The primary outcome was the composite clinical adverse event rate (death, stroke, TIA, or MI) within 24 hours of the procedure. A secondary outcome was the technical composite adverse event rate (aborted procedure, conversion to carotid endarterectomy, bleeding necessitating reoperation or blood transfusion, arterial dissection, cranial-nerve injury, or device failure). The other secondary outcome was procedural performance metrics including skin-to-skin time (minutes from skin incision to skin closure), flow-reversal time (minutes from activation to deactivation of flow-reversal device), fluoroscopy time (minutes), and contrast medium volume (milliliters).
Statistical Analysis
Demographics, clinical and anatomic risk-factors, and physician characteristics were summarized as frequencies and percentages; differences by anesthesia group were assessed using Pearson χ2 and Fisher’s exact tests, as appropriate.
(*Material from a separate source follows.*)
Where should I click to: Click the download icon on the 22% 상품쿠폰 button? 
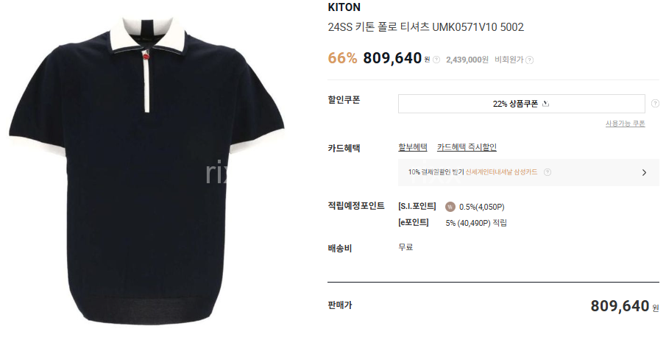pos(546,104)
The number and proportion of cases performed each year were plotted in bar graphs stratified by anesthesia type. Linear regression was used to quantify year-to-year changes in anesthetic choice. To illustrate anesthetic choice and its relationship with TCAR experience, two plots were created: first, a histogram of the number and proportion of physicians using GA exclusively, LRA exclusively, and a mixture of GA and LRA; second, a bubble plot of procedures using LRA as a percentage of the total number of TCAR procedures performed at various levels of TCAR experience, quantified by the serial case number (serial case number 1 denotes each physician’s first TCAR procedure, 2 denotes each physician’s second procedure, etc.). The relationship between anesthetic used and prior TFCAS experience was depicted in another histogram.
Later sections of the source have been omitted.